Biracial
Washington state civil rights advocate Rachel Dolezal in an interview on NBC's "Today" television show, said a major shift in her identity came when she was doing human rights work in Idaho and newspaper stories described her as transracial, biracial and black. Reuters/Stephanie Keith

A new study in the February issue of the American Sociological Review reveals that daughters of interracial parents are more likely than sons to identify as multiracial. This is truer for children of white-black couples.

The study revealed that among the black-white biracials (offsprings of interracial couples where one parent is white and the other black), 76 percent of women and 64 percent of men identified as multiracial. Forty percent of women and 32 percent men self-labelled as multiracial when it came to Latino-white biracial, and 56 percent women and 50 percent men with Asian-white biracials.

The study relies on data from Cooperative Institutional Research Program (CIRP) Freshman Survey. Higher Education Research Institute at the University of California-Los Angeles every year conducts surveys and thousands of freshers from hundreds of community colleges and universities across the United States participate.

The researchers focused on 37,000 black-white, Asian-white and Latino-white biracials, the data from which was collated from the CIRP Freshman Surveys.

It was found that socioeconomic status and religion also strongly influenced how biracials self-identified. For biracials, looking racially indistinct is closely connected to racial stereotypes of beauty and femininity.

“So, biracial women are often seen as not fully white and not entirely minority, and they are cast as kind of a mysterious, intriguing 'racial other,’” said Lauren Davenport, a Stanford University assistant professor of political science and study author.

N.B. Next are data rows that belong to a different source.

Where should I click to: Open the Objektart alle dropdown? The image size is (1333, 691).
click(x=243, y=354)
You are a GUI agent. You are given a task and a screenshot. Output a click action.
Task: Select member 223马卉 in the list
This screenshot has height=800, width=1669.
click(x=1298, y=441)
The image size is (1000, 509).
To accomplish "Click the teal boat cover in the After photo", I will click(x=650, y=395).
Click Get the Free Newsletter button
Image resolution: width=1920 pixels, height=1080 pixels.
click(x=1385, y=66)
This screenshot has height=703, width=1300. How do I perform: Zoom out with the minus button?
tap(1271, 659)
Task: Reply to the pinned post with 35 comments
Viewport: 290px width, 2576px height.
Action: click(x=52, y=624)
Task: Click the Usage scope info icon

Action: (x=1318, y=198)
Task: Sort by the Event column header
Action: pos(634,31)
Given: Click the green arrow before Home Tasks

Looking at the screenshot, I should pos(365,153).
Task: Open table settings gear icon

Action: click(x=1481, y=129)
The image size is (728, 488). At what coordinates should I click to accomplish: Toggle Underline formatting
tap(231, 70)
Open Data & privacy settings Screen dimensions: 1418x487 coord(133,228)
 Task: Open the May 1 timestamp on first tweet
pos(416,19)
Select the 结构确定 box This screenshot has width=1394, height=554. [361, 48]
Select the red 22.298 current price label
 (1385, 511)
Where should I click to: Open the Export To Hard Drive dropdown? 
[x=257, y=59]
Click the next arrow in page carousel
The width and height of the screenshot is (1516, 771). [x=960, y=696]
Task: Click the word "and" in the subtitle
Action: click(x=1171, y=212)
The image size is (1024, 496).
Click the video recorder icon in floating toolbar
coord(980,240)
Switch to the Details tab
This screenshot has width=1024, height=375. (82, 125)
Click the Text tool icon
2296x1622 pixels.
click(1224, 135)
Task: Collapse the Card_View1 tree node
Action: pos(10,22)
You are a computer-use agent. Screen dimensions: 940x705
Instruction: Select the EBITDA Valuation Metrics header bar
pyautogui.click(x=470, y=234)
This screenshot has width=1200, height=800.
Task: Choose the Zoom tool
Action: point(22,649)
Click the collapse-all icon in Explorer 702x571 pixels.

Davenport also found out that racial labelling choices are intimately connected to income, identities and social group attachments of the growing mixed-race population. Black-white biracials are most likely to identify as multiracial.

When asked on this finding, Davenport had an interesting answer.

“Because people in this group have so strongly been expected to identify as black, they are choosing to assert a new identity, one that incorporates both their black and white heritages,” she said.